OKAY,I guess I will find them eventually. Lol


----------



## ABikerSailor (Feb 9, 2018)

Lila1896 said:


> OKAY,I guess I will find them eventually. Lol



Welcome.  Remember to always calibrate your bullshit meter when entering here, and don't forget your body armor.  Some people here like to play rough.  

But, there are some of us on here who have a fairly open mind, and are willing to debate in civil terms.


----------



## IsaacNewton (Feb 9, 2018)

Greetings Lila.


----------



## Rambunctious (Feb 9, 2018)

Just remember one thing and you will get along here just fine...Rambunctious is almost always right...


----------



## miketx (Feb 9, 2018)

Hi Lila.


----------



## HereWeGoAgain (Feb 9, 2018)

Hidy Ho Neighbor.......


----------



## Hugo Furst (Feb 9, 2018)




----------



## WelfareQueen (Feb 9, 2018)

Welcome.....


----------



## Billy_Kinetta (Feb 9, 2018)

Hello Lila.


----------



## JGalt (Feb 9, 2018)

Lila1896 said:


> Hi I’m Lila ,thought I’d try this place out



Hi Lila. Now that you've somehow wandered into this madhouse we call "USMB", you'll probably become hooked. Your whole life will go to hell as you spend all your time posting, debating, rebuking, and criticizing things that other people are saying.

Gawd, I wish I had back all the time I wasted in this place. I could have been somebody. I could have actually made something out of myself, but it's too late now because now I'm hooked.

Please help me.


----------



## HereWeGoAgain (Feb 9, 2018)

JGalt said:


> Lila1896 said:
> 
> 
> > Hi I’m Lila ,thought I’d try this place out
> ...



.......you forgot to say send help.


----------



## JGalt (Feb 9, 2018)

HereWeGoAgain said:


> JGalt said:
> 
> 
> > Lila1896 said:
> ...




I'll write a message and put it in the bottle.

When I'm finished with it.


----------



## aaronleland (Feb 9, 2018)

Rambunctious said:


> Just remember one thing and you will get along here just fine...Rambunctious is almost always *right*...



You spelled "gay" wrong.


----------



## norwegen (Feb 9, 2018)

Is 1896 the year you were born?


----------



## Moonglow (Feb 9, 2018)

Lila1896 said:


> Hi I’m Lila ,thought I’d try this place out


Howdy...


----------



## Moonglow (Feb 9, 2018)

Rambunctious said:


> Just remember one thing and you will get along here just fine...Rambunctious is almost always right...


Except for when he left,,, the building...

Isn't that right?


----------



## JGalt (Feb 9, 2018)

norwegen said:


> Is 1896 the year you were born?



Maybe Lila is a vampire.

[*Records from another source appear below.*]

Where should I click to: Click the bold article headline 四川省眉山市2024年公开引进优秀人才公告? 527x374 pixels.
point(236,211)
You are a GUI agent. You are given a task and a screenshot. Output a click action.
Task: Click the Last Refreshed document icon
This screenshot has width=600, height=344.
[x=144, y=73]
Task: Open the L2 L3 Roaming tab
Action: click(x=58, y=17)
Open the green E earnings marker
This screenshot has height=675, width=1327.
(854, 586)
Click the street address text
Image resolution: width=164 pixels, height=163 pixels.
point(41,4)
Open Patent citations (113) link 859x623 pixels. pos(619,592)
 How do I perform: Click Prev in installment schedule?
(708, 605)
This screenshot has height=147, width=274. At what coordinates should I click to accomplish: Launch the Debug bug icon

They live forever you know. Or maybe even a zombie, I don't know.

I can't make a complete decision until I've seen a picture.


----------



## Lucy Hamilton (Feb 9, 2018)

norwegen said:


> Is 1896 the year you were born?



I like the year 1896, it was example an excellent year for J. Sauvion & Co. Vintage 1896.

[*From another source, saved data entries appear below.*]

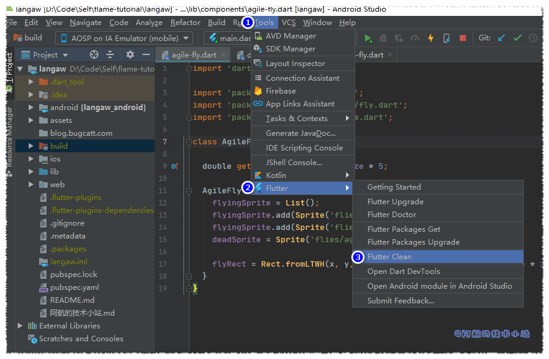Click the Git commit checkmark icon
Screen dimensions: 549x359
(517, 38)
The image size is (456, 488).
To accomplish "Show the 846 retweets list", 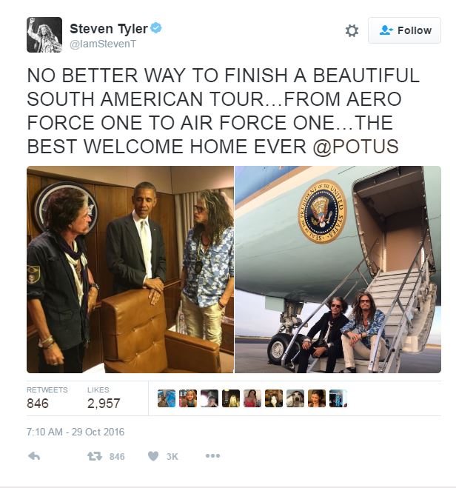I will click(x=47, y=398).
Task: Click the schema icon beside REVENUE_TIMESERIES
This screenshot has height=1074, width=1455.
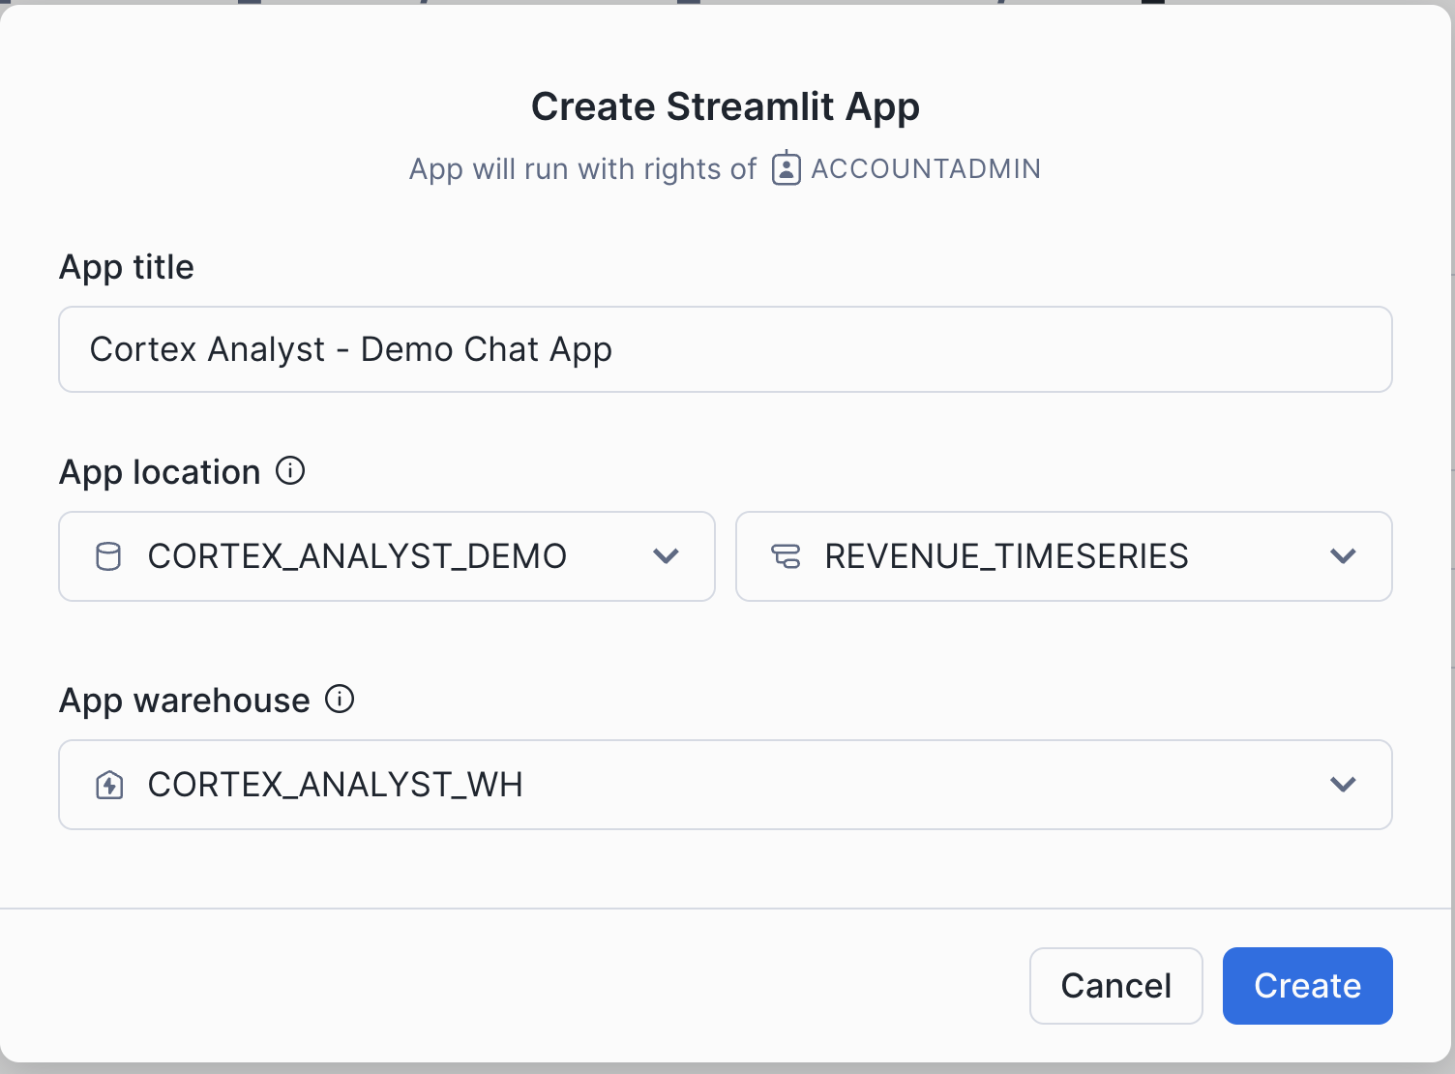Action: pyautogui.click(x=787, y=556)
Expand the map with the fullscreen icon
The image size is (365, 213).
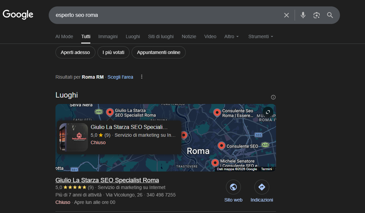point(267,112)
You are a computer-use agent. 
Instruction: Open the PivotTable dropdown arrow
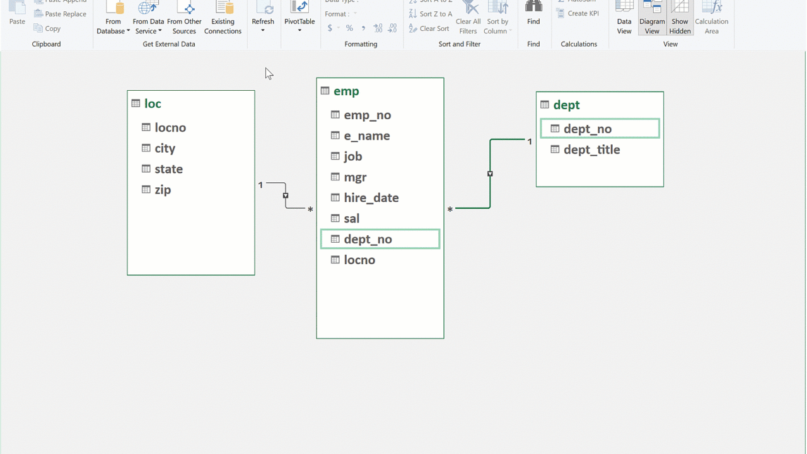point(299,30)
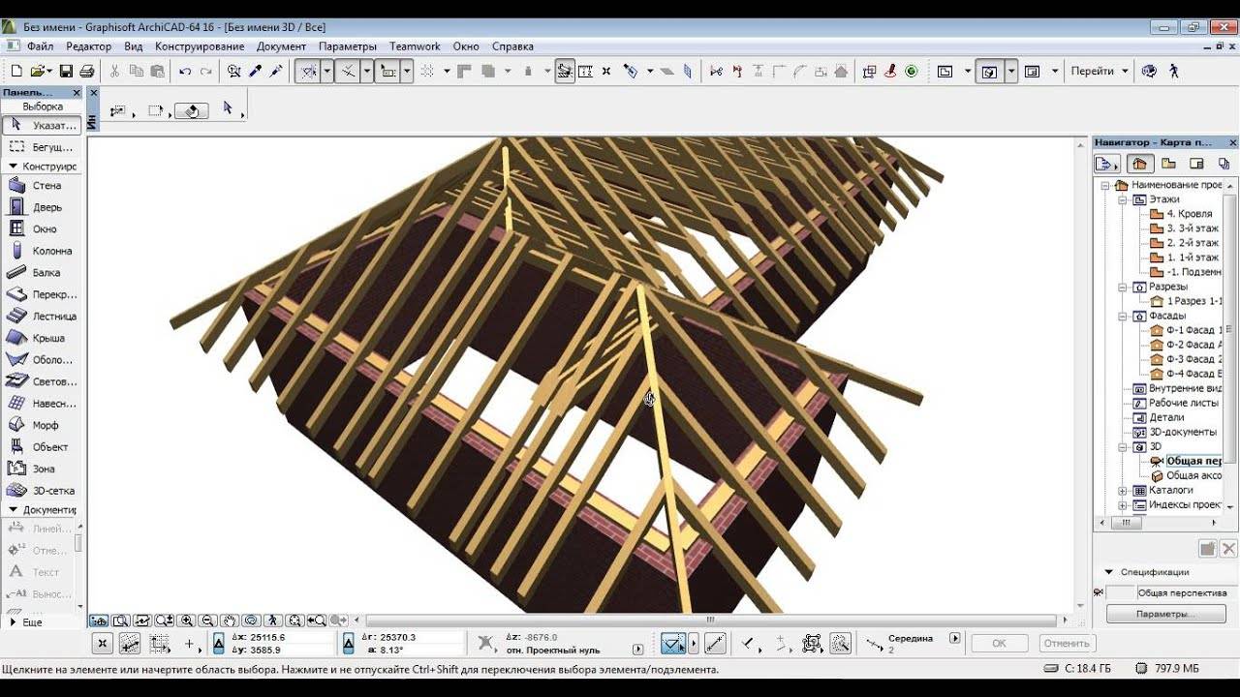This screenshot has height=697, width=1240.
Task: Select the Колонна column tool
Action: tap(42, 251)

Still is sealed and unopened and to remain still sealed and unopened.


----------



## Lucy Hamilton (Feb 9, 2018)

Lila1896 said:


> Hi I’m Lila ,thought I’d try this place out



Hello.


----------



## Lucy Hamilton (Feb 9, 2018)

WillHaftawaite said:


>



^^^^  uh oh


----------



## JGalt (Feb 9, 2018)

Lucy Hamilton said:


> norwegen said:
> 
> 
> > Is 1896 the year you were born?
> ...



Nice bottle of vinegar there. You could make a nice Italian dressing out of that. 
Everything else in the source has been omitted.